Denis MacShane
Main Page: Denis MacShane (Labour - Rotherham)Department Debates - View all Denis MacShane's debates with the Home Office
(12 years, 6 months ago)
Commons ChamberI thank the hon. Gentleman for his intervention, but he made so many leaps of legal logic that I could not possibly follow them all. The fact is that Strasbourg’s application of a bar on deportation when the individual is at risk of not having a fair trial in their home country is not set out in the UN convention against torture and is not in the European convention on human rights; this is something that Strasbourg, of its own whim, created. The number of appeals by Qatada, at home and in Strasbourg, makes a mockery of the rule of law.
That said, by far the biggest problem we face on deportation arises as a result of the new restrictions under article 8 and the right to family life. If we are being honest, we cannot blame that on Strasbourg, because these are home-grown restrictions; they are a direct result of judicial legislation by UK courts under the previous Government’s Human Rights Act, beyond even the high tide of judicial legislation in case law that has come from Strasbourg. As a result of the Immigration Minister’s direction, the Home Office has produced data showing that 400 foreign criminals a year defeat deportation orders on article 8 grounds. That represents 61% of all successful challenges to deportation orders and this is by far the biggest category.
These cases are not just statistics; they involve real lives. Many shocking cases have been reported in the news, and I wish to refer to just one, that of my constituent Bishal Gurung, a waiter from Esher who was brutally killed by a gang, with his body dumped mercilessly in the river Thames. The perpetrator was convicted of manslaughter and later released. He frustrated his deportation order by citing his right to family life. Let me make it clear: he had no wife, no children and no dependants, yet still he claimed that his family ties trumped the public interest in his deportation. The House can imagine how Bishal Gurung’s family felt about that, and we can imagine what they feel it says about British justice.
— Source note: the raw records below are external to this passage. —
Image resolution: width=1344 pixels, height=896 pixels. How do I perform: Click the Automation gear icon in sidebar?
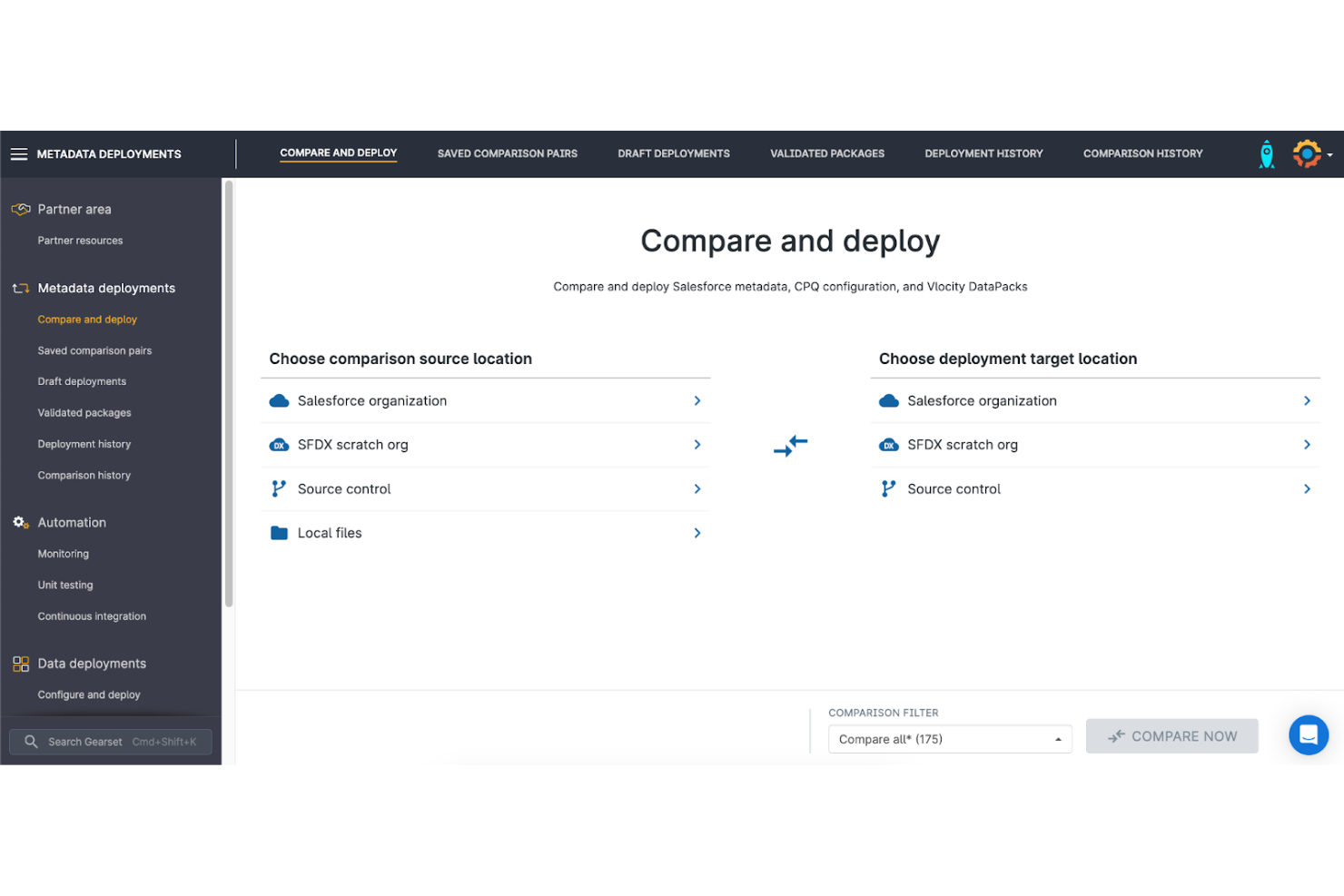[x=20, y=522]
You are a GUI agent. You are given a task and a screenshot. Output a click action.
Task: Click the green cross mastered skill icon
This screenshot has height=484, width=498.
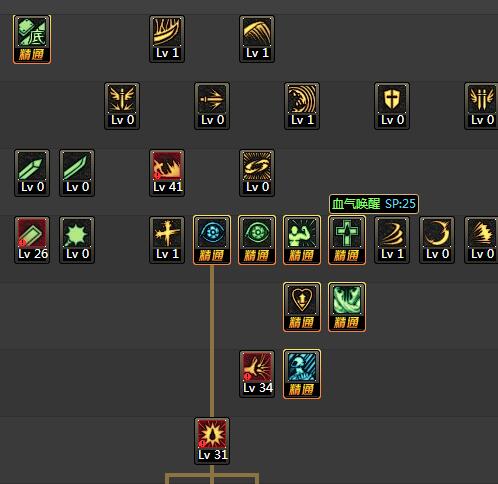[347, 240]
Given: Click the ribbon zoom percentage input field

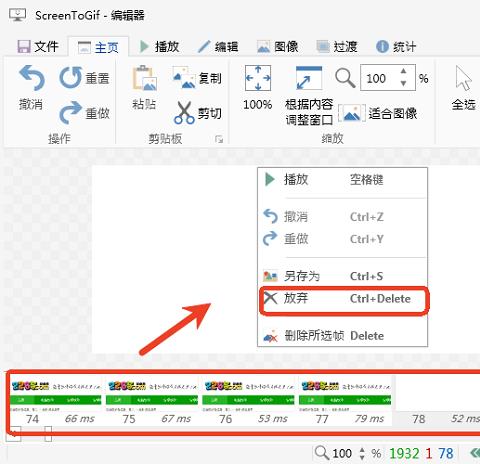Looking at the screenshot, I should click(379, 78).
Now I can at least tell them that the Government and the House of Commons are trying to tackle the problem and reform the law.
We all encounter cases where members of constituents’ families have suffered as a result of the most brutal crimes and wish the most terrible justice to be placed on those who committed the crimes—if they are British, they of course stay in our courts and within our country. What I am worried about is: what happened to the principle of not visiting the sins of the father on the child? In the case the hon. Gentleman cites there was no family, but in many cases these men have married British women and have sired British children. Do those children and those wives have no right to have a life, after the sentence has expired, with their father and with their husband?
The right hon. Gentleman makes a very important point. He crystallises things cogently, but in this case there were no dependants, so what he says does not apply. This is an interesting case. There are many examples where someone has committed a vicious, violent crime—it might be murder or, as in some cases, a sexual offence—has had a child in the meantime and has coerced members of the family, putting them under duress, so that they give evidence, which this person has then relied on to stay in this country. I challenge the view that it is always in the best interests of a child to be with a father of such character and background, but it is very difficult for a court to make that determination when they have evidence in front of them.
I shall discuss one case, which is the most skewed and perverse that I have come across. There are reporting restrictions on it, so I shall be careful about talking about some of the details. It involves an individual raping his partner and then claiming that relationship as part of the family life that he relied on to stay in this country. Many people would regard that as both legally unsustainable and morally perverse.
This is not just about the deportation of foreign criminals; it is about the shifting goalposts of article 8. It is very important to understand that the state of the law now—that static snapshot—is not the sole issue; it reflects years of development. My worry is about the direction in which things are headed. I worry that it will be increasingly impossible to apply border controls, be they in relation to the deportation of foreign national criminals or to other aspects of coalition policy, including cracking down on things such as forced marriage, increasing language requirements or dealing with sham student visas and bogus colleges. All those things will come later because the goalposts will keep shifting. That is a real danger for this Government and for future Governments.